Role of mycophagy and bacteriophagy in invertebrate nutrition

TitleRole of mycophagy and bacteriophagy in invertebrate nutrition
Publication TypeBook Chapter
Year of Publication1984
AuthorsMartin MM, Kukor JJulius
EditorKlug M.J, Reddy C.A
Book TitleCurrent Perspectives in Microbial Ecology
Pagination257-263
PublisherThe American Society For Microbiology
CityWashington, D. C.
KeywordsNUTRITION
Abstract

Microrganisms are routinely ingested by many groups of invertebrates. Organisms that consume plant detritus, decaying fruit, rotting wood, and herbivore dung ingest a complex assemblage of bacteria, protozoa, and fungi along with the plant tissue that constitutes the bulk of their food. Aquatic filter feeders and periphyton scrapers include significant quantities of bacteria and microscopic algae in their diets. Fungal tissue is a major food of many arthropods, including species that graze selectively on the vegetative hyphae growing on dead plant tissue or in the soil and also species that consume the fruiting bodies of macrofungi.
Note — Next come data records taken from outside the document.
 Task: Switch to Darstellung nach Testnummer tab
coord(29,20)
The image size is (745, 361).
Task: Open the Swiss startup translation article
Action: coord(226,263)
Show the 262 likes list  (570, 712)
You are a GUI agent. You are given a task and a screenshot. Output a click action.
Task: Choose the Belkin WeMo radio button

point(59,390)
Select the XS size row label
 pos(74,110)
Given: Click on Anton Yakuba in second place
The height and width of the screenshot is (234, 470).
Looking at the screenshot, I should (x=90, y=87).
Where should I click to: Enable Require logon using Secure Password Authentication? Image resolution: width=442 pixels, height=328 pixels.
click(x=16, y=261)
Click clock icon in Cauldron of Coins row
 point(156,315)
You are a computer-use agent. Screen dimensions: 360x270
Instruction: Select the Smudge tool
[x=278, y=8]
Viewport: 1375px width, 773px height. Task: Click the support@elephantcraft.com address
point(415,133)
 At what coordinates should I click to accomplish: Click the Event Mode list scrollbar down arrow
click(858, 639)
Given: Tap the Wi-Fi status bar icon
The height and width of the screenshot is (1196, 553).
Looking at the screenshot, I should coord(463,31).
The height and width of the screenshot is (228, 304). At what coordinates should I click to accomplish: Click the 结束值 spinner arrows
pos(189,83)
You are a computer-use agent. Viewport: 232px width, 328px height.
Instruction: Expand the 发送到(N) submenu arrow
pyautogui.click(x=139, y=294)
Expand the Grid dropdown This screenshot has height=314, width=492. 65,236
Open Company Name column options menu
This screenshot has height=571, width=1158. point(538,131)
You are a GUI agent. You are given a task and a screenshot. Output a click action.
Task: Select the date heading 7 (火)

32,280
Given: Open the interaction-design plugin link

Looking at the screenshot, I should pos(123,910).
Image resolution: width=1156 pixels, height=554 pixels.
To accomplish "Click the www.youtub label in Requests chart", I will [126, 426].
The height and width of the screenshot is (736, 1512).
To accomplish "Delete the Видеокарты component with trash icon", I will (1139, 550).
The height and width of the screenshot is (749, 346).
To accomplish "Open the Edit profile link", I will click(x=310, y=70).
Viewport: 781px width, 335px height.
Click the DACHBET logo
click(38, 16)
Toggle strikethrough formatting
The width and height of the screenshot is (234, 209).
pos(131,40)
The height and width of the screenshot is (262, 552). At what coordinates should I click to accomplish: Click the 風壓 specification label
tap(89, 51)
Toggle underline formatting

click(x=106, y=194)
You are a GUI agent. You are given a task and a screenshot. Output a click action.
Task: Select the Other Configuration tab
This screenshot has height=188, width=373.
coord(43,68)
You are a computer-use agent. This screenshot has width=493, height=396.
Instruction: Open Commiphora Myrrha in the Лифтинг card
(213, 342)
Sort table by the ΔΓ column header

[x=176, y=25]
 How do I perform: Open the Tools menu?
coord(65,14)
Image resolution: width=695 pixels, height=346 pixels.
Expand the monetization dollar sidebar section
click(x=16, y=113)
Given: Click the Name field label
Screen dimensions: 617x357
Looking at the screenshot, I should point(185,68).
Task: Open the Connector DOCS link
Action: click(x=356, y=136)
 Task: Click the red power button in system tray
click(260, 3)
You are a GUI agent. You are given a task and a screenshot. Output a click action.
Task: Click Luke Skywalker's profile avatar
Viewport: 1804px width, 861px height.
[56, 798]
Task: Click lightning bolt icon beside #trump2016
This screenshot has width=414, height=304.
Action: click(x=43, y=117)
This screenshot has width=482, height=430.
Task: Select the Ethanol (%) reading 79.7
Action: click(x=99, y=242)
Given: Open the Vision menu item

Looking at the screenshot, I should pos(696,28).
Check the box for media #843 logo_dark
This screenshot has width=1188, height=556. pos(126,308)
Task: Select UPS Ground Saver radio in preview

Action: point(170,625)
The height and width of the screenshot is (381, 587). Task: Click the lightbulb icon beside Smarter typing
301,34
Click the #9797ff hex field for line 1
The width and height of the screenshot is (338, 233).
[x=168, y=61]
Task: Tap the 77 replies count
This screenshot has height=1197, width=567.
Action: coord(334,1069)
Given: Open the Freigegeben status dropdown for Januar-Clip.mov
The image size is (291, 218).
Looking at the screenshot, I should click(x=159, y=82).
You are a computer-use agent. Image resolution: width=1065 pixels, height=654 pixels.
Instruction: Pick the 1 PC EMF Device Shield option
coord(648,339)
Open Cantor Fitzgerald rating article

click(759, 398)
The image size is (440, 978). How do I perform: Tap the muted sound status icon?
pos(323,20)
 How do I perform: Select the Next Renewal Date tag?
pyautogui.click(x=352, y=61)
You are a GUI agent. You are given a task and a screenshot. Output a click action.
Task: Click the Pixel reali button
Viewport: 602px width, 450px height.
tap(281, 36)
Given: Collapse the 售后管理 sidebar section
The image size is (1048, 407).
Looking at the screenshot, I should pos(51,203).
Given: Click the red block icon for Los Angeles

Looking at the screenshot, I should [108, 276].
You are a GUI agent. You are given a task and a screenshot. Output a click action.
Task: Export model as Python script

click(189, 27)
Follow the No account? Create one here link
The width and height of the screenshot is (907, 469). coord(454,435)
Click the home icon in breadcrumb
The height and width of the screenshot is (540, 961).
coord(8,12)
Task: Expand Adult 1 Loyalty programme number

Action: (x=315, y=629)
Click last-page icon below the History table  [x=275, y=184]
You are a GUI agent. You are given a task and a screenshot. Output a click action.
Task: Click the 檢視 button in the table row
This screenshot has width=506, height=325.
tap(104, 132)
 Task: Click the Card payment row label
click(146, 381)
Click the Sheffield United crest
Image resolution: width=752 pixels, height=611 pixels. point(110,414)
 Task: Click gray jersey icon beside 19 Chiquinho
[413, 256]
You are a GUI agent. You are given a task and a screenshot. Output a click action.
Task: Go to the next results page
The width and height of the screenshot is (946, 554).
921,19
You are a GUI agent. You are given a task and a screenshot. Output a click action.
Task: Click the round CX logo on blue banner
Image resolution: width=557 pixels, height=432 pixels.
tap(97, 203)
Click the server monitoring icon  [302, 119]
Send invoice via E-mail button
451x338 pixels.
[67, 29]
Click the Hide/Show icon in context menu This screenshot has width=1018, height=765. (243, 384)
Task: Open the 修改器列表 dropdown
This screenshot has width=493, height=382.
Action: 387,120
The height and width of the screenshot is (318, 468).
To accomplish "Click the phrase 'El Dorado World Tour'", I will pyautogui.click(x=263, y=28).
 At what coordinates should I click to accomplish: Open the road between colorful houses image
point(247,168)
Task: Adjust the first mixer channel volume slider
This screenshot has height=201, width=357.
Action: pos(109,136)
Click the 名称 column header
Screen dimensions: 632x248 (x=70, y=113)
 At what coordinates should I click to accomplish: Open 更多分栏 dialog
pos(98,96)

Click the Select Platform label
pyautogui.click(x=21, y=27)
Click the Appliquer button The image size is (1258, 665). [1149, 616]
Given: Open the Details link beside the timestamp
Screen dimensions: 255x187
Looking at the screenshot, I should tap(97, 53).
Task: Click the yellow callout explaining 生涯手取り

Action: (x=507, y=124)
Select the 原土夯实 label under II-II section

There are several groups of insects that go to great lengths to culture the fungus that they consume. Microbial tissues and microbial cells are, of course, potential sources of the various macro- and micronutrients generally needed for normal existence by virtually all animals. Thus, if ingested microorganisms are digested and assimilated, they can contribute to meeting the nutritional requirements of the organism that consumes them. However, in addition to being biomass with potential nutritive value, microorganisms are also active catalytic agents with diverse metabolic capabilities. Thus, if ingested microorganisms survive and proliferate in the digestive tract, or if they liberate enzymes that remaine active in the gut milieu, they can augment or extend the digestive and metabolic capabilites of an organism that consumes them. This paper explores the extent to which the nutritive value and metabolic potential of ingested microorganisms are exploited by invertebrates.